■ **Your instructions**:
Transcribe the passage of the film review below, between "It should matter" and "Watch it instead.", inclusive.

■ **Study text**:

========================================================================

That’s why Jeff Fahey is given five minutes of work. As Ragsdale and company knew they had to raise the stakes somehow, they found a way to bring in an expendable outsider to serve as buffer while keeping the tourists alive. Is it enough to compensate for how stagnant the rest is? No. All his inclusion does is distract us for a few minutes until the moment to sprinkle in another nightmarish vision for Grace arrives. Despite becoming redundant fast, those brief journeys into the “woods” did pique my interest. Ragsdale allows himself to be creative with light, color, and sound as Grace becomes severed between reality and imagination. (Or is it present and past?) Sadly, the payoff still remains out of reach.
Grace screams. Jack provokes. The Master raises her hand to point. And the camera moves from one to the other and back again until someone finally decides to end the foreplay. But rather than reach a climax we get a monologue. I almost typed that it “fills in the blanks,” but what it really does is give us everything contextual that we needed 90 minutes prior. Treating it like some big reveal doesn’t excuse the fact that it’s not. This is especially true when you’ve been waiting so long that you don’t even really care why everything is happening. You just want an end. I’ll grant that the imagery during this quick repository of information is captivating enough, but the drama is nonexistent. The narrative simply chugs along.
It should matter who The Master is and why Grace was brought into her clutches. Yet plot is but an afterthought. It exists to pretend as though what happens wasn’t just an excuse for horror vibes that may or may not be sufficient depending on each audience member. The mythology is thrown at the screen in the eleventh hour as a “Gotcha” but feels more like an “Oops. Almost forgot.” Everyone involved does the best with what they’re given, though, perhaps saving The Long Night from being even more forgettable than it already is. The script does none of them any favors by fearing its own mythology and hiding it in a way that makes it seem like it has none. The trailer conversely doesn’t. Watch it instead.
The Long Night streams exclusively on Shudder starting June 30.

========================================================================

■ **Source data**:
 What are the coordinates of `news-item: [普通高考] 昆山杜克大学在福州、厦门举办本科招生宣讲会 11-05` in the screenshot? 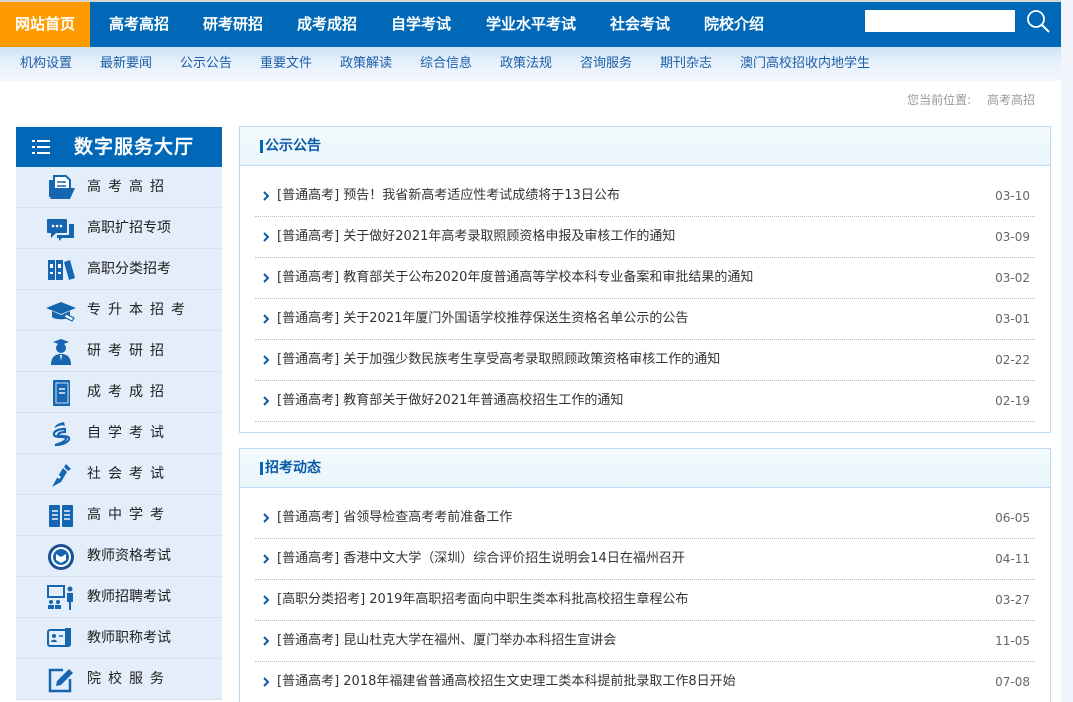 It's located at (645, 642).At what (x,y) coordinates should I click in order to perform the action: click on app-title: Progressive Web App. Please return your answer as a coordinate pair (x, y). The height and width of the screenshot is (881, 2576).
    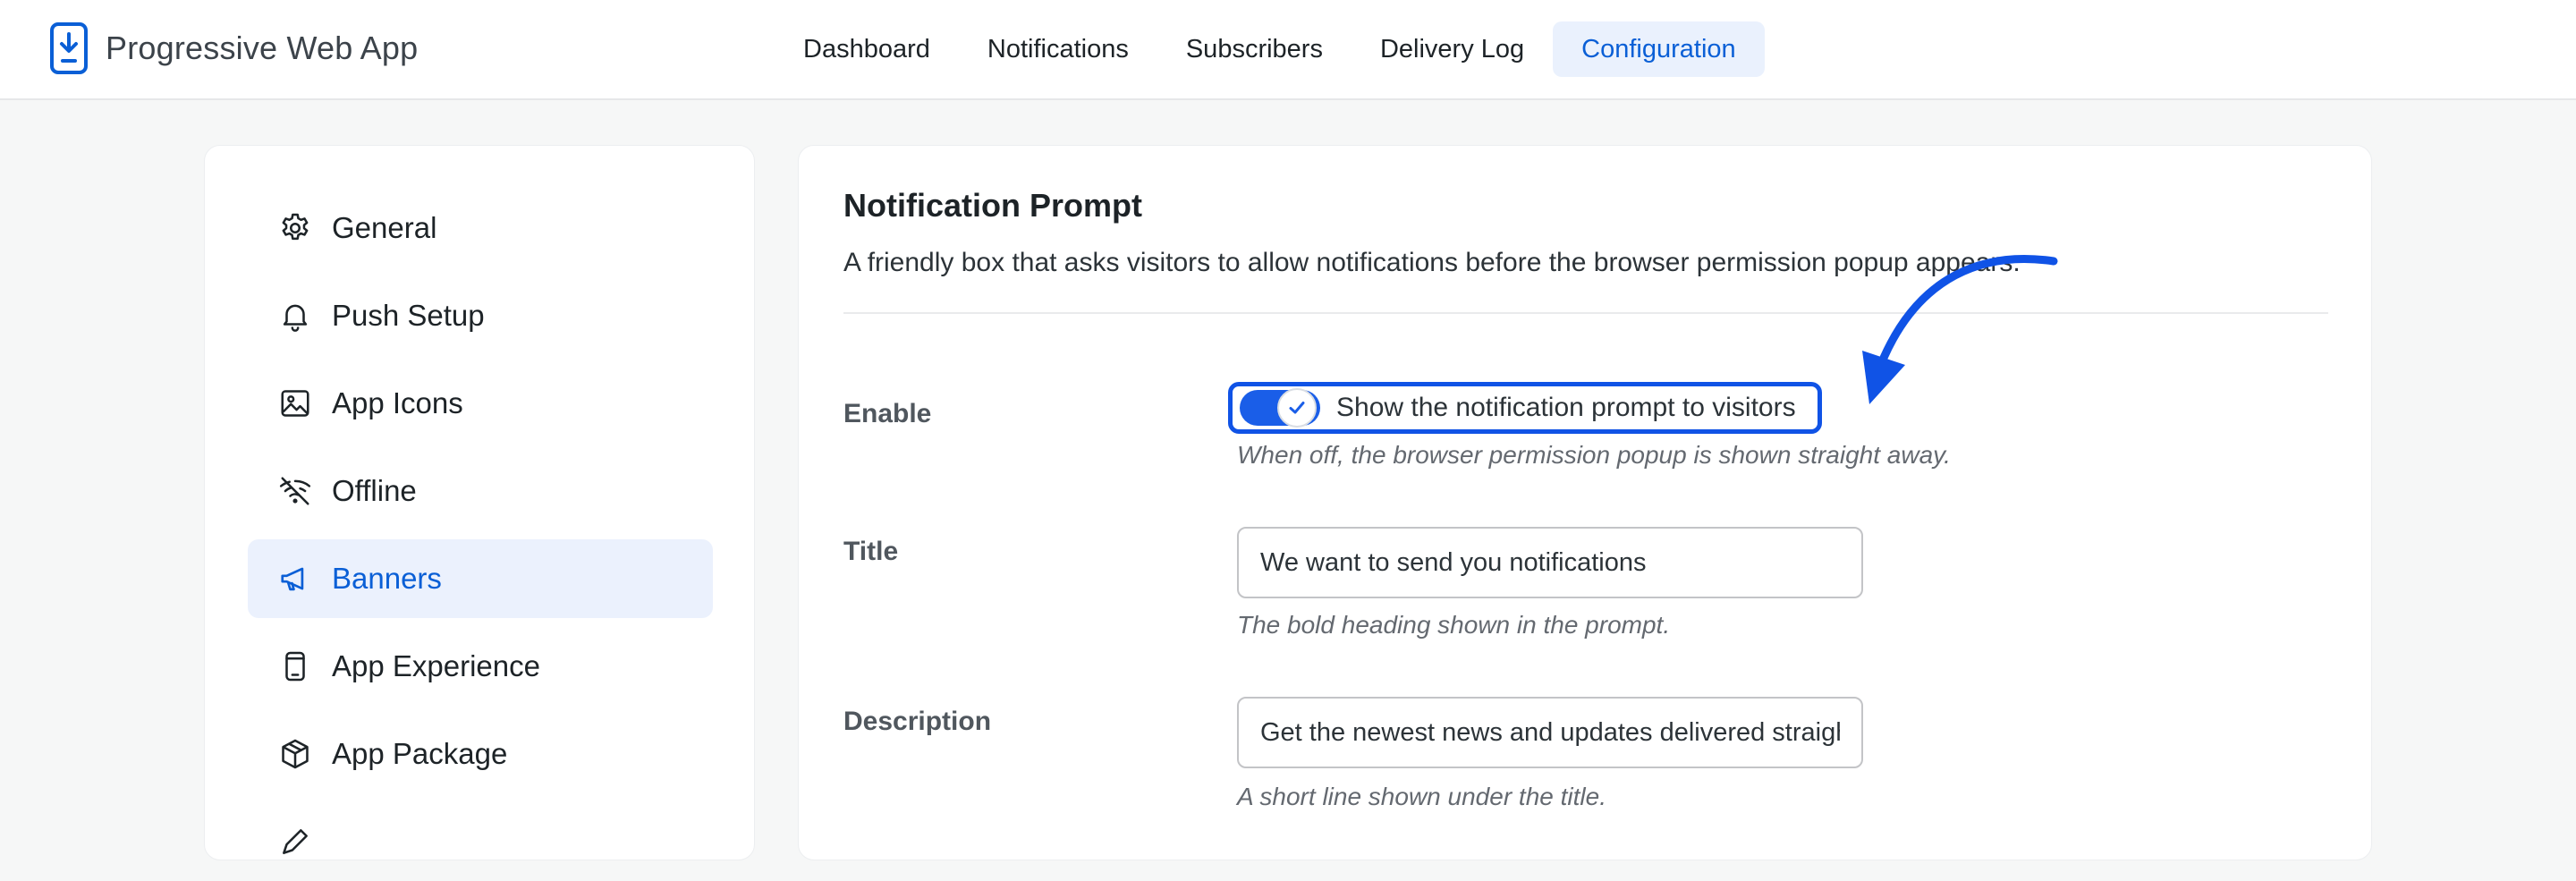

========================================================================

■ **Final answer**:
It should matter who The Master is and why Grace was brought into her clutches. Yet plot is but an afterthought. It exists to pretend as though what happens wasn’t just an excuse for horror vibes that may or may not be sufficient depending on each audience member. The mythology is thrown at the screen in the eleventh hour as a “Gotcha” but feels more like an “Oops. Almost forgot.” Everyone involved does the best with what they’re given, though, perhaps saving The Long Night from being even more forgettable than it already is. The script does none of them any favors by fearing its own mythology and hiding it in a way that makes it seem like it has none. The trailer conversely doesn’t. Watch it instead.